▶ _THE TASK_: Restate all entries exactly.

%%

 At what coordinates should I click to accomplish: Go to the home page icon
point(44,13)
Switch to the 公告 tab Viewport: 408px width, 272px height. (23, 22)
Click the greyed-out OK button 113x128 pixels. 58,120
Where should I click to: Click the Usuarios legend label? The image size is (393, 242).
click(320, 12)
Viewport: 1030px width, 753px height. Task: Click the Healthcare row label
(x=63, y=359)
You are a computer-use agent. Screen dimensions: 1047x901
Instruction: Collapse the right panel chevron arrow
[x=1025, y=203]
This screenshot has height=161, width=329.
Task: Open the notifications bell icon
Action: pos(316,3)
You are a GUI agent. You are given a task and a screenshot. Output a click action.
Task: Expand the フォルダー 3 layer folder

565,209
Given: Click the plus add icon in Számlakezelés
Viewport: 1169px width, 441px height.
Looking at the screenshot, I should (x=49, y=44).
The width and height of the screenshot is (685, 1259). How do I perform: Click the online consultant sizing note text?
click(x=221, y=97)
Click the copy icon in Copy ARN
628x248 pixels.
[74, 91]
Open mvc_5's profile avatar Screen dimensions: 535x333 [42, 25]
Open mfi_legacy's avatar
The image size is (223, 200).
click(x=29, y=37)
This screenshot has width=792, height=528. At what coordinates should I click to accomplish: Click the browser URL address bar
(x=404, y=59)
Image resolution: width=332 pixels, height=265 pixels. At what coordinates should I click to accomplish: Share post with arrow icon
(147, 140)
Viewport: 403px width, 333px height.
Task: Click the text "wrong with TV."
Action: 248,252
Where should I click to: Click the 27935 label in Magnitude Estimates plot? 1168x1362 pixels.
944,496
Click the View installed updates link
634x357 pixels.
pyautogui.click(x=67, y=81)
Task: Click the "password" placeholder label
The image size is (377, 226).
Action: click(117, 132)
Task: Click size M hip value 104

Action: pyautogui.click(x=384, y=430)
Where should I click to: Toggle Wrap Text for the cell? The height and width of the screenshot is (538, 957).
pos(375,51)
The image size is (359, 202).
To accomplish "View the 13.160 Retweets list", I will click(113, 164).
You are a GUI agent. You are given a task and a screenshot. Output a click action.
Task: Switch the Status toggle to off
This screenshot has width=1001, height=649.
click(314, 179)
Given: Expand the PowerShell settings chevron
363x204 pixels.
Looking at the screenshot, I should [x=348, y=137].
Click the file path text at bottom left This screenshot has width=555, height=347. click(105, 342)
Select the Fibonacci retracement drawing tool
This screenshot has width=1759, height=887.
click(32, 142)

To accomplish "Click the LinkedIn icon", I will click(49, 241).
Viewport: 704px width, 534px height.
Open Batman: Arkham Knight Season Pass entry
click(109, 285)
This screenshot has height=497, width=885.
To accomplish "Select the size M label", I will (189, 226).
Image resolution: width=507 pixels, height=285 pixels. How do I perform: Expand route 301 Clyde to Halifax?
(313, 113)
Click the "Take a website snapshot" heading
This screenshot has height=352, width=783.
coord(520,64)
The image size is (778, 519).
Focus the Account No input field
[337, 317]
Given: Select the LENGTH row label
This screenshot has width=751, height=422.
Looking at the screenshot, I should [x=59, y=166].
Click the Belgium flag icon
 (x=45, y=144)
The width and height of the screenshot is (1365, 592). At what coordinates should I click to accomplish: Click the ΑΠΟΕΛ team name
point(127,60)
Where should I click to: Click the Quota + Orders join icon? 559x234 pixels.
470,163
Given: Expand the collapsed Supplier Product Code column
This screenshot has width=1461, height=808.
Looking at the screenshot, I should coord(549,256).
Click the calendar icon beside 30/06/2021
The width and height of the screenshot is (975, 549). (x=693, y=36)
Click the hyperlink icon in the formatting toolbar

%%

▶ _TASK RESPONSE_:
 At what coordinates should I click to accomplish: Go to the home page icon
point(44,13)
Switch to the 公告 tab Viewport: 408px width, 272px height. (23, 22)
Click the greyed-out OK button 113x128 pixels. 58,120
Where should I click to: Click the Usuarios legend label? The image size is (393, 242).
click(320, 12)
Viewport: 1030px width, 753px height. Task: Click the Healthcare row label
(x=63, y=359)
You are a computer-use agent. Screen dimensions: 1047x901
Instruction: Collapse the right panel chevron arrow
[x=1025, y=203]
This screenshot has height=161, width=329.
Task: Open the notifications bell icon
Action: pos(316,3)
You are a GUI agent. You are given a task and a screenshot. Output a click action.
Task: Expand the フォルダー 3 layer folder

565,209
Given: Click the plus add icon in Számlakezelés
Viewport: 1169px width, 441px height.
Looking at the screenshot, I should (x=49, y=44).
The width and height of the screenshot is (685, 1259). How do I perform: Click the online consultant sizing note text?
click(x=221, y=97)
Click the copy icon in Copy ARN
628x248 pixels.
[74, 91]
Open mvc_5's profile avatar Screen dimensions: 535x333 [42, 25]
Open mfi_legacy's avatar
The image size is (223, 200).
click(x=29, y=37)
This screenshot has width=792, height=528. At what coordinates should I click to accomplish: Click the browser URL address bar
(x=404, y=59)
Image resolution: width=332 pixels, height=265 pixels. At what coordinates should I click to accomplish: Share post with arrow icon
(147, 140)
Viewport: 403px width, 333px height.
Task: Click the text "wrong with TV."
Action: 248,252
Where should I click to: Click the 27935 label in Magnitude Estimates plot? 1168x1362 pixels.
944,496
Click the View installed updates link
634x357 pixels.
pyautogui.click(x=67, y=81)
Task: Click the "password" placeholder label
The image size is (377, 226).
Action: click(117, 132)
Task: Click size M hip value 104

Action: pyautogui.click(x=384, y=430)
Where should I click to: Toggle Wrap Text for the cell? The height and width of the screenshot is (538, 957).
pos(375,51)
The image size is (359, 202).
To accomplish "View the 13.160 Retweets list", I will click(113, 164).
You are a GUI agent. You are given a task and a screenshot. Output a click action.
Task: Switch the Status toggle to off
This screenshot has width=1001, height=649.
click(314, 179)
Given: Expand the PowerShell settings chevron
363x204 pixels.
Looking at the screenshot, I should [x=348, y=137].
Click the file path text at bottom left This screenshot has width=555, height=347. click(105, 342)
Select the Fibonacci retracement drawing tool
This screenshot has width=1759, height=887.
click(32, 142)

To accomplish "Click the LinkedIn icon", I will click(49, 241).
Viewport: 704px width, 534px height.
Open Batman: Arkham Knight Season Pass entry
click(109, 285)
This screenshot has height=497, width=885.
To accomplish "Select the size M label", I will (189, 226).
Image resolution: width=507 pixels, height=285 pixels. How do I perform: Expand route 301 Clyde to Halifax?
(313, 113)
Click the "Take a website snapshot" heading
This screenshot has height=352, width=783.
coord(520,64)
The image size is (778, 519).
Focus the Account No input field
[337, 317]
Given: Select the LENGTH row label
This screenshot has width=751, height=422.
Looking at the screenshot, I should [x=59, y=166].
Click the Belgium flag icon
 (x=45, y=144)
The width and height of the screenshot is (1365, 592). At what coordinates should I click to accomplish: Click the ΑΠΟΕΛ team name
point(127,60)
Where should I click to: Click the Quota + Orders join icon? 559x234 pixels.
470,163
Given: Expand the collapsed Supplier Product Code column
This screenshot has width=1461, height=808.
Looking at the screenshot, I should coord(549,256).
Click the calendar icon beside 30/06/2021
The width and height of the screenshot is (975, 549). (x=693, y=36)
Click the hyperlink icon in the formatting toolbar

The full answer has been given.